[Excerpted data]
┌──

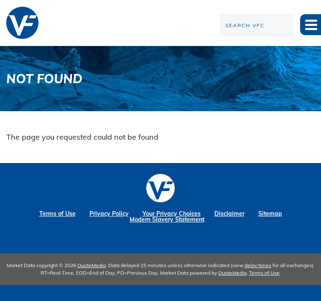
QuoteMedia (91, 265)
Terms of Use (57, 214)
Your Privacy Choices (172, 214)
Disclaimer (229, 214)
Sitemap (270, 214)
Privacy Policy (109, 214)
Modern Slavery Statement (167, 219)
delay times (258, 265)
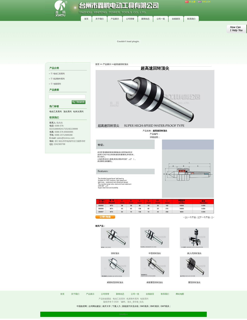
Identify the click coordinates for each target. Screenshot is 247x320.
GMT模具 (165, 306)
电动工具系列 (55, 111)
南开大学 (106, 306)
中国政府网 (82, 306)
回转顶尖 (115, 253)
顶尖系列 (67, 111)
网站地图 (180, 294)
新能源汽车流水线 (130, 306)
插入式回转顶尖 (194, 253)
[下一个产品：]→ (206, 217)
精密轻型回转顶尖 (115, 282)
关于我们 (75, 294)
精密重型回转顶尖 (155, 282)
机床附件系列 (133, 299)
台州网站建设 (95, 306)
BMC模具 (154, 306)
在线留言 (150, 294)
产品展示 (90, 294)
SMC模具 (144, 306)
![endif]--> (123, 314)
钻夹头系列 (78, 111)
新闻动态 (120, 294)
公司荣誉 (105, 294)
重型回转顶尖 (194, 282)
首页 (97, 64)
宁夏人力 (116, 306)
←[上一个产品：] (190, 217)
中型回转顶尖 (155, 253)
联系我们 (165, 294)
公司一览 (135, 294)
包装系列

└──
┌──

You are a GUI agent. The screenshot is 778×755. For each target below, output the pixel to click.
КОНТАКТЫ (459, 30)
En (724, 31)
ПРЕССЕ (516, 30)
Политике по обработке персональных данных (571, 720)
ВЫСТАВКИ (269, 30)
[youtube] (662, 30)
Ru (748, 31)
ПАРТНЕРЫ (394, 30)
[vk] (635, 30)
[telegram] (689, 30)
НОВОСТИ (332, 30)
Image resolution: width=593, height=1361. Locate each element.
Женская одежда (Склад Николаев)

└──
┌──

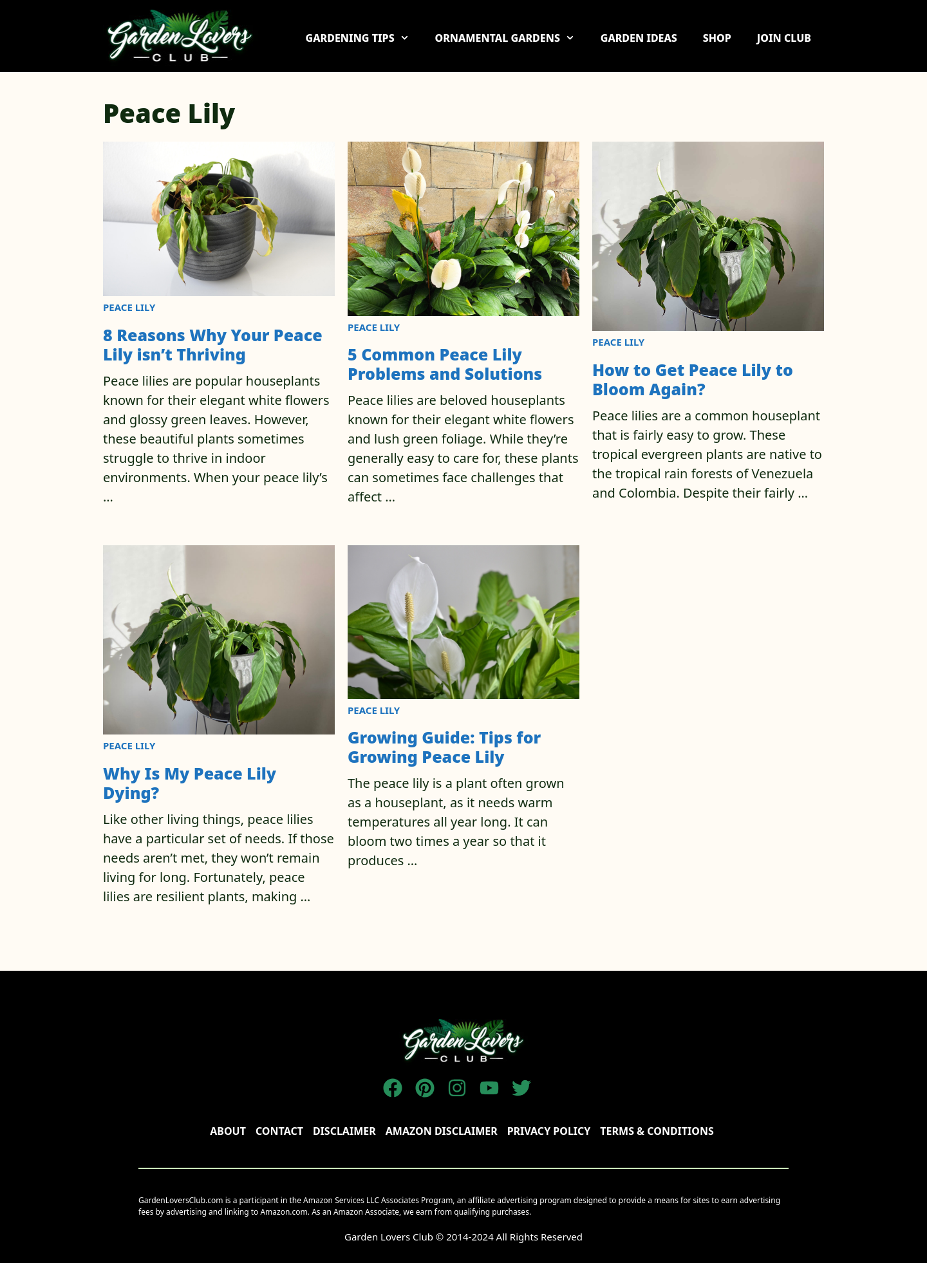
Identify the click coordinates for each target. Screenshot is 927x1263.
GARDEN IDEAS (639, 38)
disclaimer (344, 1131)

└──

[Task goal]
Put the part of the material that opens with the line containing "QuoteMedia (91, 265)" and closes with the line containing "重型回转顶尖 (194, 282)", both included, into a JSON list of strings with one string per line. Skip blank lines and leave the pictures out.

[Result of the exercise]
[
  "QuoteMedia (91, 265)",
  "Terms of Use (57, 214)",
  "Your Privacy Choices (172, 214)",
  "Disclaimer (229, 214)",
  "Sitemap (270, 214)",
  "Privacy Policy (109, 214)",
  "Modern Slavery Statement (167, 219)",
  "delay times (258, 265)",
  "Identify the click coordinates for each target. Screenshot is 247x320.",
  "GMT模具 (165, 306)",
  "电动工具系列 (55, 111)",
  "南开大学 (106, 306)",
  "中国政府网 (82, 306)",
  "回转顶尖 (115, 253)",
  "顶尖系列 (67, 111)",
  "网站地图 (180, 294)",
  "新能源汽车流水线 (130, 306)",
  "插入式回转顶尖 (194, 253)",
  "[下一个产品：]→ (206, 217)",
  "精密轻型回转顶尖 (115, 282)",
  "关于我们 (75, 294)",
  "精密重型回转顶尖 (155, 282)",
  "机床附件系列 (133, 299)",
  "台州网站建设 (95, 306)",
  "BMC模具 (154, 306)",
  "在线留言 (150, 294)",
  "产品展示 (90, 294)",
  "SMC模具 (144, 306)",
  "![endif]--> (123, 314)",
  "钻夹头系列 (78, 111)",
  "新闻动态 (120, 294)",
  "公司荣誉 (105, 294)",
  "重型回转顶尖 (194, 282)"
]